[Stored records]
※
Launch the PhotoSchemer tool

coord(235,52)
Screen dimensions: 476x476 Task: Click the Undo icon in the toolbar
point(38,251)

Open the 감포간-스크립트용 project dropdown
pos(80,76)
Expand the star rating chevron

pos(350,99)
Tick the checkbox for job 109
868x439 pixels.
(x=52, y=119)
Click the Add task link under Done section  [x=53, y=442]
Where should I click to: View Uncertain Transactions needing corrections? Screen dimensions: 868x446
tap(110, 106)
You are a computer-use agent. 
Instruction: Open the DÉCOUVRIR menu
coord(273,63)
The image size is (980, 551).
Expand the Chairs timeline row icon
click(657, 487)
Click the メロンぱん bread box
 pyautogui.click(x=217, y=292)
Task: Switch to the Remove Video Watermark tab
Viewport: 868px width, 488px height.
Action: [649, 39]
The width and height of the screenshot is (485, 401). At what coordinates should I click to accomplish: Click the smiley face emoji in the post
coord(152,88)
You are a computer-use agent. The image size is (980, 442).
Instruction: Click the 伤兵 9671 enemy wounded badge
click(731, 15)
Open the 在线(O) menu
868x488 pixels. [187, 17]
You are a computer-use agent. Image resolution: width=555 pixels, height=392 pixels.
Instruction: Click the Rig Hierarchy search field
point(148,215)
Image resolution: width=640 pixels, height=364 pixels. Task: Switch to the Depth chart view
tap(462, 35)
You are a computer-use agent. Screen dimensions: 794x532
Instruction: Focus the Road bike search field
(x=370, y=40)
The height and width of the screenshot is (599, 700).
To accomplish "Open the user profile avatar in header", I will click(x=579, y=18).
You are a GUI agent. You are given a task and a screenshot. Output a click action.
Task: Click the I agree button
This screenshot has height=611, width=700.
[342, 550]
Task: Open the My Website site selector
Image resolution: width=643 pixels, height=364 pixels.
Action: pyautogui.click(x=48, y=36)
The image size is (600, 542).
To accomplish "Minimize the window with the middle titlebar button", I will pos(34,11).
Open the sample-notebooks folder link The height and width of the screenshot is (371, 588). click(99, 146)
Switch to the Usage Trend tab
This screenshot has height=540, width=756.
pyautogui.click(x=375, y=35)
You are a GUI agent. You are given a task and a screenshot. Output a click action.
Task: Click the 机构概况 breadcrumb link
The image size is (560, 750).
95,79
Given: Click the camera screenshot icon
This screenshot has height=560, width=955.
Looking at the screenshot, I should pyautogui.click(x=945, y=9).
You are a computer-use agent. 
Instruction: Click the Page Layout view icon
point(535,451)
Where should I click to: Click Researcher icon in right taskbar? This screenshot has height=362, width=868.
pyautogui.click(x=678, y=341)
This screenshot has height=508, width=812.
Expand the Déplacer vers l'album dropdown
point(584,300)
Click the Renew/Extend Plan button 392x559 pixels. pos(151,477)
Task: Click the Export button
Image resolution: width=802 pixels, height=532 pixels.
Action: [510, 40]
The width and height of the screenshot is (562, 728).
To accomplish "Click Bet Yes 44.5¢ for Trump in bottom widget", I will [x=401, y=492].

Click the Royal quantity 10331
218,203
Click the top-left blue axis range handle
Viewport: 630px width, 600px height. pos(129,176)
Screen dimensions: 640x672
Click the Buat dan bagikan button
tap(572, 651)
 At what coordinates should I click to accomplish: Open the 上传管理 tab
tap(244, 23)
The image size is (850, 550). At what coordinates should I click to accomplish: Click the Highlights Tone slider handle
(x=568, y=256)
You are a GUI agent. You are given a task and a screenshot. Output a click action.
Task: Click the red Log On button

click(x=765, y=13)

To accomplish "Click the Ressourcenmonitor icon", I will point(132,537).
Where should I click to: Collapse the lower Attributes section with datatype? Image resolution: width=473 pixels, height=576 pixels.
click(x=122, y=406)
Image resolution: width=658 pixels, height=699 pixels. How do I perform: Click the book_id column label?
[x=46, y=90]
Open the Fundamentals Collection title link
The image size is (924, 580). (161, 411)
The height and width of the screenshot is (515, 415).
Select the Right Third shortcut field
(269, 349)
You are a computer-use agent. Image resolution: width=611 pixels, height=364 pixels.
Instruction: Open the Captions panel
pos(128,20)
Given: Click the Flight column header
※
## Your goal
Give the data again. Keep every line identical.

## Response to the exercise
Launch the PhotoSchemer tool

coord(235,52)
Screen dimensions: 476x476 Task: Click the Undo icon in the toolbar
point(38,251)

Open the 감포간-스크립트용 project dropdown
pos(80,76)
Expand the star rating chevron

pos(350,99)
Tick the checkbox for job 109
868x439 pixels.
(x=52, y=119)
Click the Add task link under Done section  [x=53, y=442]
Where should I click to: View Uncertain Transactions needing corrections? Screen dimensions: 868x446
tap(110, 106)
You are a computer-use agent. 
Instruction: Open the DÉCOUVRIR menu
coord(273,63)
The image size is (980, 551).
Expand the Chairs timeline row icon
click(657, 487)
Click the メロンぱん bread box
 pyautogui.click(x=217, y=292)
Task: Switch to the Remove Video Watermark tab
Viewport: 868px width, 488px height.
Action: [649, 39]
The width and height of the screenshot is (485, 401). At what coordinates should I click to accomplish: Click the smiley face emoji in the post
coord(152,88)
You are a computer-use agent. The image size is (980, 442).
Instruction: Click the 伤兵 9671 enemy wounded badge
click(731, 15)
Open the 在线(O) menu
868x488 pixels. [187, 17]
You are a computer-use agent. Image resolution: width=555 pixels, height=392 pixels.
Instruction: Click the Rig Hierarchy search field
point(148,215)
Image resolution: width=640 pixels, height=364 pixels. Task: Switch to the Depth chart view
tap(462, 35)
You are a computer-use agent. Screen dimensions: 794x532
Instruction: Focus the Road bike search field
(x=370, y=40)
The height and width of the screenshot is (599, 700).
To accomplish "Open the user profile avatar in header", I will click(x=579, y=18).
You are a GUI agent. You are given a task and a screenshot. Output a click action.
Task: Click the I agree button
This screenshot has height=611, width=700.
[342, 550]
Task: Open the My Website site selector
Image resolution: width=643 pixels, height=364 pixels.
Action: pyautogui.click(x=48, y=36)
The image size is (600, 542).
To accomplish "Minimize the window with the middle titlebar button", I will pos(34,11).
Open the sample-notebooks folder link The height and width of the screenshot is (371, 588). click(99, 146)
Switch to the Usage Trend tab
This screenshot has height=540, width=756.
pyautogui.click(x=375, y=35)
You are a GUI agent. You are given a task and a screenshot. Output a click action.
Task: Click the 机构概况 breadcrumb link
The image size is (560, 750).
95,79
Given: Click the camera screenshot icon
This screenshot has height=560, width=955.
Looking at the screenshot, I should pyautogui.click(x=945, y=9).
You are a computer-use agent. 
Instruction: Click the Page Layout view icon
point(535,451)
Where should I click to: Click Researcher icon in right taskbar? This screenshot has height=362, width=868.
pyautogui.click(x=678, y=341)
This screenshot has height=508, width=812.
Expand the Déplacer vers l'album dropdown
point(584,300)
Click the Renew/Extend Plan button 392x559 pixels. pos(151,477)
Task: Click the Export button
Image resolution: width=802 pixels, height=532 pixels.
Action: [510, 40]
The width and height of the screenshot is (562, 728).
To accomplish "Click Bet Yes 44.5¢ for Trump in bottom widget", I will [x=401, y=492].

Click the Royal quantity 10331
218,203
Click the top-left blue axis range handle
Viewport: 630px width, 600px height. pos(129,176)
Screen dimensions: 640x672
Click the Buat dan bagikan button
tap(572, 651)
 At what coordinates should I click to accomplish: Open the 上传管理 tab
tap(244, 23)
The image size is (850, 550). At what coordinates should I click to accomplish: Click the Highlights Tone slider handle
(x=568, y=256)
You are a GUI agent. You are given a task and a screenshot. Output a click action.
Task: Click the red Log On button

click(x=765, y=13)

To accomplish "Click the Ressourcenmonitor icon", I will point(132,537).
Where should I click to: Collapse the lower Attributes section with datatype? Image resolution: width=473 pixels, height=576 pixels.
click(x=122, y=406)
Image resolution: width=658 pixels, height=699 pixels. How do I perform: Click the book_id column label?
[x=46, y=90]
Open the Fundamentals Collection title link
The image size is (924, 580). (161, 411)
The height and width of the screenshot is (515, 415).
Select the Right Third shortcut field
(269, 349)
You are a computer-use agent. Image resolution: width=611 pixels, height=364 pixels.
Instruction: Open the Captions panel
pos(128,20)
Given: Click the Flight column header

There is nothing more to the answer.